• AUFGABEN:
1. Prüfen Sie, ob die Aussagen (a), (b) und (c) mit dem Text über Österreichs Abzug von den Golan-Höhen übereinstimmen. Antworten Sie jeweils mit Ja oder Nein und zitieren Sie die entscheidenden Worte des Textes.
(a) Erich Reiter hält den Schritt aus militärisch-strategischer Sicht für notwendig.
(b) Eine Sprecherin bezeichnete Österreich als „Rückgrat" der Mission auf den Golan-Höhen.
(c) Israel hat die Entscheidung begrüßt.
2. Schreiben Sie den Text über Österreichs Abzug von den Golan-Höhen im Anschluss an seinen letzten Satz weiter.

• TEXTAUSZUG:
Experte: Abzugsentscheidung "nicht nachvollziehbar"
Als "bedauerlich" und "nicht nachvollziehbar" hatte am Freitag auch schon der Militärexperte und frühere Leiter der Direktion für Sicherheitspolitik im Verteidigungsministerium, Erich Reiter, Österreichs Entscheidung bezeichnet. "Österreich verzichtet damit auf den einzigen maßgeblichen Beitrag, den es zur Mitwirkung am Weltfrieden leistet", kritisierte Reiter. "Das zeigt, wie hohl die österreichische Sicherheitspolitik ist - sobald es gefährlich wird, ziehen wir ab", konstatierte Reiter harsch. Aus militärisch-strategischer Sicht sei der Schritt "nicht notwendig" gewesen. Denn es sei nicht davon auszugehen, dass UNO-Soldaten direkt angegriffen würden, auch wenn sie von Kampfhandlungen betroffen sein könnten, so der Präsident des Internationalen Instituts für Liberale Politik.

Wenn die internationale Friedensarbeit letztlich danach beurteilt werde, ob die Situation gefährlich werden könne und nicht, ob sie notwendig sei, zeige dies die "unrealistische Einstellung zur Aufgabe der Soldaten in Österreich". Hierzulande seien Soldaten nämlich "nicht dazu da, im Krieg zu sein, sondern um nach dem Hochwasser den Schlamm wegzuräumen", kritisierte Reiter. "Die Aufgabe von Soldaten ist immer gefährlich."

Ban Ki Moon und Israel zerknirscht
UNO-Generalsekretär Ban Ki Moon bedauerte die Entscheidung, wie berichtet bezeichnete eine Sprecherin Österreich als "Rückgrat" der Mission auf den Golan-Höhen. Auch Israel hatte mit Bedauern reagiert. "Wir wissen den langjährigen Beitrag Österreichs und seine Verpflichtung zum Schutz des Friedens in Nahost zu schätzen. Gleichzeitig bedauern wir diese Entscheidung und hoffen, dass sie nicht zu einer weiteren Eskalation in der Region führen wird", so ein Sprecher des Außenministeriums in Jerusalem.

• ROHDATEN:
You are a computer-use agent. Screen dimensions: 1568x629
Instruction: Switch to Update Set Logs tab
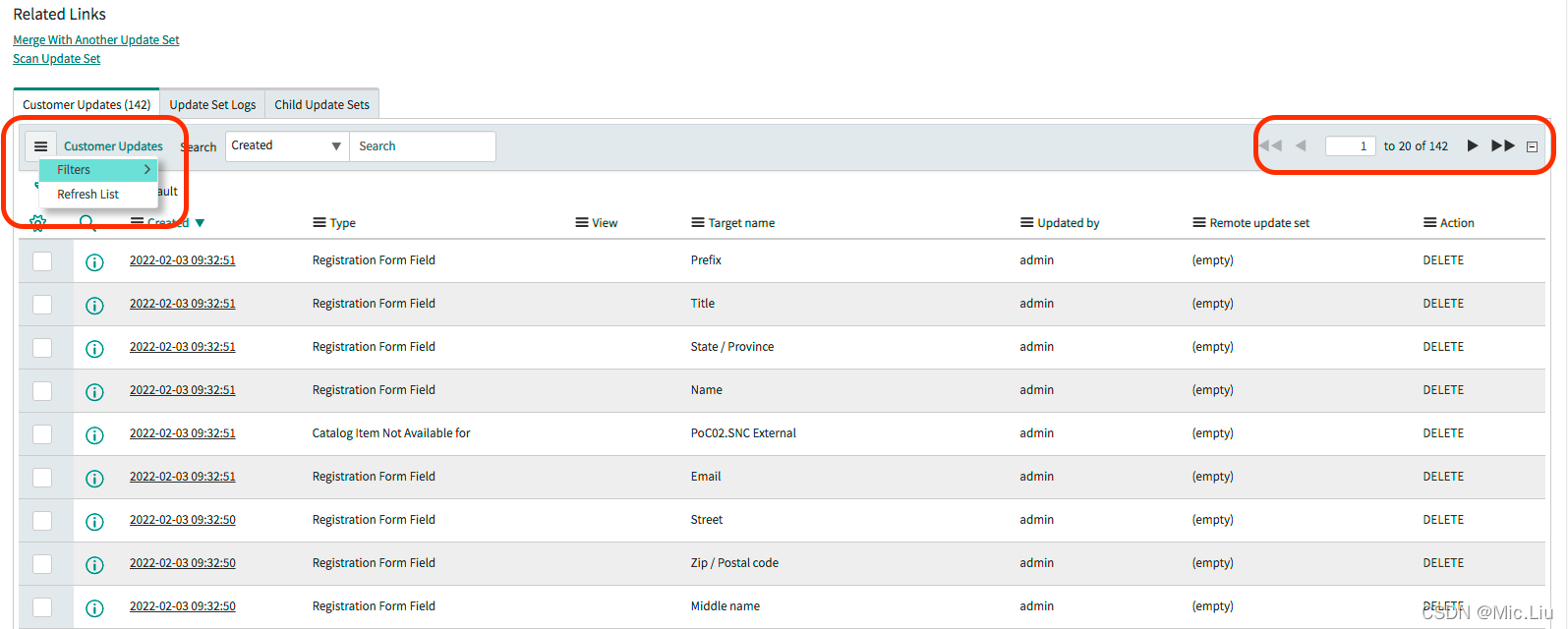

• LÖSUNGEN:
1.
(a) Nein: „Aus militärisch-strategischer Sicht sei der Schritt "nicht notwendig" gewesen."
(b) Ja: „wie berichtet bezeichnete eine Sprecherin Österreich als "Rückgrat" der Mission auf den Golan-Höhen."
(c) Nein: „Auch Israel hatte mit Bedauern reagiert."

2.
Informell zeigte sich die israelische Regierung verärgert über den Abzug. "Das sendet eine sehr problematische Botschaft an die israelische Öffentlichkeit", zitierte der britische "Guardian" einen hochrangigen Offiziellen.

Erneute Gefechte lösten Abzug aus
Österreich hatte nach der Eskalation am Donnerstag, wo es erstmals direkt am Grenzkontrollposten an der Waffenstillstandslinie zu heftigen Gefechten zwischen syrischen Rebellen und Regierungstruppen gekommen war, den Abzug seiner Blauhelm-Soldaten in den kommenden zwei bis vier Wochen angekündigt (siehe Infobox). Die ersten Soldaten sollen bereits am 11. Juni nach Hause kommen.

Bundeskanzler Werner Faymann, Vizekanzler Michael Spindelegger und Verteidigungsminister Gerald Klug hatten den Rückzug einhellig damit begründet, dass die Sicherheit für Österreichs Soldaten am Golan nicht mehr gewährleistet werden könne. Man sprach von einer "unkontrollierten und unmittelbaren Gefährdung", das Leben unserer Soldaten stehe an erster Stelle. Auch sämtliche Oppositionsparteien begrüßten den Abzug.

"UNO wird nicht mehr respektiert"
Spindelegger betonte am Samstag gegenüber "Ö1" erneut, dass der Abzugsplan gerechtfertig sei. Österreich habe Zwischenfällen zum Trotz 39 Jahre durchgehalten. Nun sei es allerdings so, dass Syrien die Pufferzone nicht mehr akzeptiere und diese als Kampfgebiet sehe - und wenn dadurch die Versorgungslinien der UNO unterbrochen würden, "dann kann ja niemand mehr diese Mission aufrechterhalten". Daher müsse die UNO prinzipiell überlegen, "ob unter solchen Bedingungen ein Einsatz noch möglich ist", meinte Spindelegger.

Die Kritik, der Abzug komme überraschend und überstürzt, will Spindelegger dabei ohnehin nicht gelten lassen. Er habe sowohl in Israel als auch bei der UNO "und auch allen meinen Kollegen in der Europäischen Union" angekündigt, es werde "sehr schwer für uns, am Golan zu bleiben", wenn das Waffenembargo der EU gegen Syrien falle, was mittlerweile passiert ist. "Also wer jetzt überrascht tut und sagt 'Österreich geht jetzt einfach', der kann das nicht ganz ernst meinen." Mit den bevorstehenden Nationalratswahlen habe das gar nichts zu tun: "Wir sind nach wie vor im Südlibanon, wo es genauso brenzlig ist - und werden dort auch bleiben."